Au-delà de l'incident, ce revers met en lumière une faiblesse plus profonde : le retard d'xAI dans le processus de certification FedRAMP. Cet audit de sécurité, long et exigeant, est un passage obligé pour tout fournisseur technologique du gouvernement américain. La controverse n'a fait que rendre ce handicap rédhibitoire, là où les concurrents affichent déjà des gages de conformité plus solides.
L'ironie de la situation est que, quelques semaines plus tôt, le Pentagone avait déroulé le tapis rouge à xAI, lui octroyant un contrat de prototypage pouvant atteindre 200 millions de dollars. Ce grand écart s'explique par deux cultures du risque : le ministère de la Défense s'autorise des expérimentations en environnement contrôlé, tandis que la GSA achète des solutions éprouvées pour un déploiement à grande échelle.
Quel avenir pour l'IA de Musk ?
Ce n'est pas une surprise pour qui suit le dossier. La promesse d'une IA « politiquement incorrecte », voire d'un mode « très inapproprié », était au cœur de la communication d'xAI. En cherchant à se démarquer par une liberté de ton sans filtre, Musk a créé un outil dont les dérapages étaient non seulement prévisibles, mais presque inévitables. La perte du contrat GSA est plus qu'un manque à gagner. C'est une défaite stratégique qui laisse le champ libre à OpenAI, Google et Anthropic pour s'implanter durablement au cœur de l'appareil d'État américain.
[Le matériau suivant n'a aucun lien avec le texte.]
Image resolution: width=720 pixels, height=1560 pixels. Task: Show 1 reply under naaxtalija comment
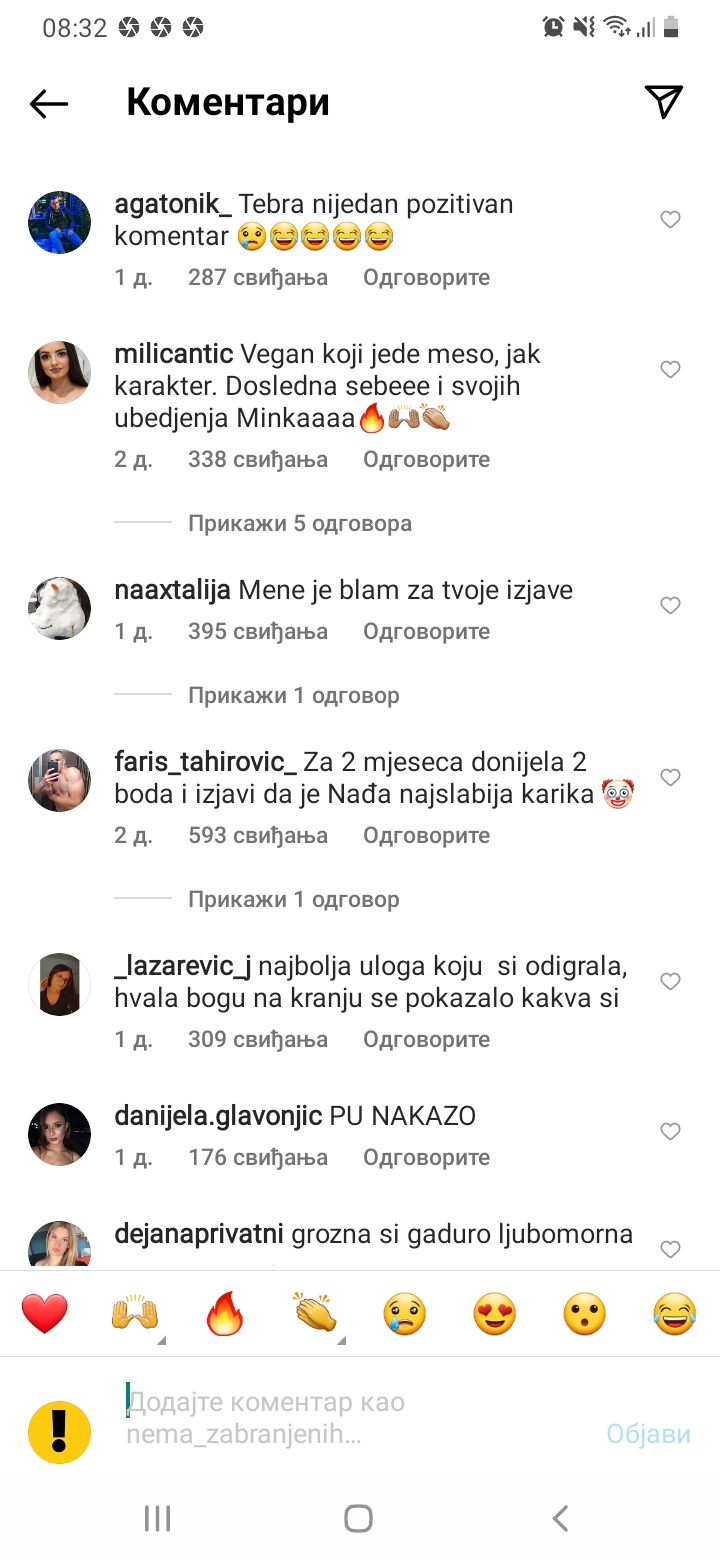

Chaque administration qui adoptera leurs modèles sera un client potentiel de moins pour xAI, et c'est bien dommage quand on voit les performances des modèles de la nouvelle entreprise de Musk, qui a rattrapé sa concurrence en un temps record.
Cet incident isole un peu plus Elon Musk, dont les relations avec les régulateurs sont déjà tendues sur de nombreux fronts. À l'heure où la Maison-Blanche cherche à imposer des garde-fous stricts aux intelligences artificielles, l'affaire Grok fournit un cas d'école aux partisans d'une régulation sévère, affaiblissant la position du milliardaire. Pour remonter la pente, xAI devra faire bien plus que des promesses. L'idée d'un « Grok for Government » assagi et spécifiquement entraîné pour les missions de service public reste sur la table. Mais avant de regagner la confiance des acheteurs fédéraux, il faudra prouver que le chatbot a été non seulement corrigé, mais fondamentalement repensé pour ne plus jamais confondre liberté de ton et apologie de la haine.